Under these circumstances, the Court finds that the $200 hourly rate charged by
Wessel is reasonable. This finding is based on Avondet’s affidavit and the Court’s
knowledge of the customary fees in the area for an attorney with Wessel’s experience,
expertise, and reputation. Additionally, the Court finds that the hourly rate of the other
three attorneys who worked on Velasco’s case are also reasonable. Specifically, the $250
hourly rate charged by Holman and Stephens, and the $255 hourly rate charged by Wood.
The Court has dealt with each of these attorneys on many occasions, and the Court is
aware that they are more experienced than Wessel. Their slightly higher hourly rates
reflect their experience, expertise, and reputation.
(2).
Hours Expended.
Once a district court has determined that the hourly rate charged by an attorney is
reasonable, the district court must make a determination as to whether the number of
hours expended are reasonable.

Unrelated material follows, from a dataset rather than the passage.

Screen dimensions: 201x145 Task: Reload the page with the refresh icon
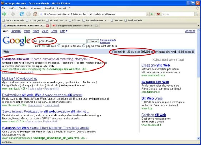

Hensley, 461 U.S. at 433. Again, the district court should
consider the Kerr factors to aid its determination. Kerr, 526 F.2d at 70. Additionally, the
district court should consider the responsibility of the party seeking an award of fees to
submit evidence supporting the hours expended on the case. Hensley, 461 U.S. at 433.
In this case, Velasco’s attorneys submitted an itemized statement describing the
legal services provided.(Dkt 59 Ex. A). In total, Velasco’s attorneys billed 292.4 hours of
legal services for a total of $60,847.50. (Dkt 59 Ex. A). Upon a thorough review of the
itemized statement, the Court finds that the vast majority of the hours expended on these
MEMORANDUM DECISION AND ORDER - 7
services are reasonable. However, there are a few areas of concern.
First, on Febuary15, 2012, Wessel and Holman billed three hours each to travel
from Idaho Falls to Pocatello to inspect the courtroom equipment. (Dkt. 59 Ex. A). While
the ability to effectively use technology in the courtroom is a critical skill for an attorney,
the Court is not persuaded that this is the type of activity for which their clients or Arctic
Circle should pay. Such activity provides the attorneys with basic knowledge that will
help them be competent attorneys for all their work in federal court.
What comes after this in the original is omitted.